On my return to Paris, François welcomed me back into his laboratory where, together with Christian Pinset, we were able to develop a small group. The hypothesis of the existence of a central switch (“master switch”) responsible for the coordinated activation of muscle genes – supported by the work of the laboratories of Helen Blau [1] and Charlie Emerson [2] — was the one that attracted the most attention. The definitive proof of the validity of this hypothesis came with the discovery of MyoD1 (Myogenic Determination Factor 1) in the laboratory of Harold Weintraub [3]. This transcriptional activator was so powerful that its expression could transform a fibroblast cell into a myoblast. Christian’s work on murine muscle cells had established the existence of two phenotypes, one permissive, characterised by the ability of myoblasts to differentiate spontaneously, and the other inducible, where differentiation requires stimulation by IGF (Insulin-like Growth Factor). We were surprised to find that MyoD expression was absent in inducible myoblasts [4]. This must have meant that there was another factor responsible for maintaining the myogenic identity of inducible myoblasts. The answer was not long in coming, with the identification of a second factor in the same family as MyoD, Myf5, by the laboratory of Hans Arnold and Thomas Braun [5]. We were then able to show that Myf5 is indeed present in inducible myoblasts, where it must compensate for the absence of MyoD. Numerous in vivo genetic studies carried out by several groups then demonstrated that Myf5 and MyoD are responsible for the acquisition of myogenic identity during embryonic development and are susceptible to complementation. The exchanges with François during this crucial period were stimulating and invaluable. When he left the Institut Pasteur in the mid-1990s, François’ help was once again essential and enabled us to continue our work thanks to the creation of the Cellular Development Laboratory, a five-year group that Christian and I co-directed.

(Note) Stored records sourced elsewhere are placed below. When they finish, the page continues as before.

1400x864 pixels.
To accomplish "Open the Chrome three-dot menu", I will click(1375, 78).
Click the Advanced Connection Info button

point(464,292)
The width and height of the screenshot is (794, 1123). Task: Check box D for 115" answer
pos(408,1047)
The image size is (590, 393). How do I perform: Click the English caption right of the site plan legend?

These almost twenty years spent in François’ laboratory gave rise to numerous exchanges, certainly not on a daily basis, but frequent enough to measure how he saw his role as a leader, attentive, close but discreet; in fact, he had created around his researchers, and the whole troupe that makes up a laboratory, a permissive space, a territory of trust where each one could implement their projects. This is a rare quality in a boss of his stature, where dirigisme and authoritarianism are so often the order of the day. As the years went by, the ties between us remained strong, even if our meetings became less frequent. We would meet, usually in the company of Benoît Robert, for lunch near the Académie or the Institut Pasteur. These warm lunches allowed me to get to know François in a different light, where he often adopted the tone of humour that can be found in the chapter De Pasteur à Monod in his book De la Pénicilline à la Génomique, Portraits et Rencontres. I regret that I have not yet seen the documentary film on Pasteur’s work made in 1947 by Jean Painlevé and Georges Rouquier, in which François, then a young researcher, played the role of Emile Roux.
Disclosure of interests
The authors do not work, do not advise, do not own shares, do not receive funds from an organization that could benefit from this article, and have not declared any affiliation other than their research organizations.